Al menos cinco civiles murieron en horas de la noche de este domingo en la región ucraniana de Sumi, en el noreste del país y próxima a la frontera con Rusia, durante una serie de ataques atribuidos a las fuerzas rusas. Las víctimas fueron alcanzadas en un automóvil por un dron FPV y en una zona residencial de la ciudad, en una nueva jornada de ataques que también dejó varios heridos y daños en viviendas y vehículos.
La primera de las acciones se produjo en la comunidad de Sveska, donde un dron impactó contra un vehículo civil. Según la Policía Nacional ucraniana, murieron dos hombres, de 58 y 45 años, y dos mujeres, de 56 y 76 años. Las autoridades regionales contabilizaron además personas heridas por otros ataques registrados durante la jornada.
Horas después, otros dos drones rusos golpearon las inmediaciones de un edificio de departamentos en la ciudad de Sumi. Una mujer murió como consecuencia del ataque, mientras que su esposo, de 41 años, sufrió múltiples heridas provocadas por fragmentos y fue trasladado a un hospital para recibir atención médica.
El jefe de la administración militar regional, Oleh Hryhorov, informó que los aparatos impactaron cerca de una zona residencial y que la explosión provocó daños en el edificio y en cinco automóviles. “Esta noche, dos drones enemigos impactaron cerca de un edificio residencial de apartamentos”, señaló el funcionario en el comunicado oficial.

El episodio se produjo apenas dos días después de otro ataque ruso contra la ciudad que había dejado dos civiles muertos y ocho heridos, entre ellos dos menores. Para entonces, una bomba aérea guiada alcanzó un edificio de viviendas y provocó daños en la estructura y el incendio de varios automóviles, según la Policía ucraniana.
La dimensión de los ataques también quedó reflejada en el balance correspondiente a las 24 horas previas. La Policía Nacional indicó que las fuerzas rusas efectuaron 47 ataques contra 18 localidades de la región, utilizando bombas aéreas guiadas, artillería y distintos tipos de drones. Además de los cuatro fallecidos en Sveska, se registraron heridos y daños sobre vehículos, infraestructura y líneas eléctricas.

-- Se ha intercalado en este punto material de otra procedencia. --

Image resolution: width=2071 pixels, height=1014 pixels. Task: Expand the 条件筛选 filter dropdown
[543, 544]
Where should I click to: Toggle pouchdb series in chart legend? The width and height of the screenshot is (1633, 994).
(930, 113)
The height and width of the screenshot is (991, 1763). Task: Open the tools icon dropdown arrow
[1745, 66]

La nueva escalada ocurrió el mismo día en que Moscú anunció que aumentaría sus operaciones contra Ucrania después de una de las mayores ofensivas con drones lanzadas por Kiev contra la región de Moscú desde el comienzo de la guerra. Las autoridades rusas aseguraron que el ataque ucraniano provocó víctimas y daños en instalaciones, incluida una refinería, mientras que el presidente Volodimir Zelensky afirmó que las operaciones ucranianas de largo alcance golpearon infraestructura vinculada al sostenimiento de la maquinaria militar rusa.

El Ministerio de Defensa ruso declaró que, como respuesta a los ataques ucranianos, sus fuerzas intensificarán los bombardeos contra objetivos militares en Kiev. La declaración fue formulada después de que Moscú denunciara ataques contra infraestructura dentro de Rusia y anunciara una nueva fase de represalias.
Para Sumi, la amenaza llega en un momento de presión militar creciente. La región, situada junto a la frontera rusa, ha sido objeto recurrente de ataques con drones, artillería y bombas aéreas. En los últimos días, las fuerzas rusas también han utilizado drones contra vehículos civiles y han golpeado zonas urbanas.
La jornada dejó así un nuevo balance de víctimas civiles en una región que se encuentra entre las áreas ucranianas más expuestas a los ataques procedentes del territorio ruso. Los servicios de emergencia y la Policía continúan documentando los daños provocados por los bombardeos y atendiendo a los heridos.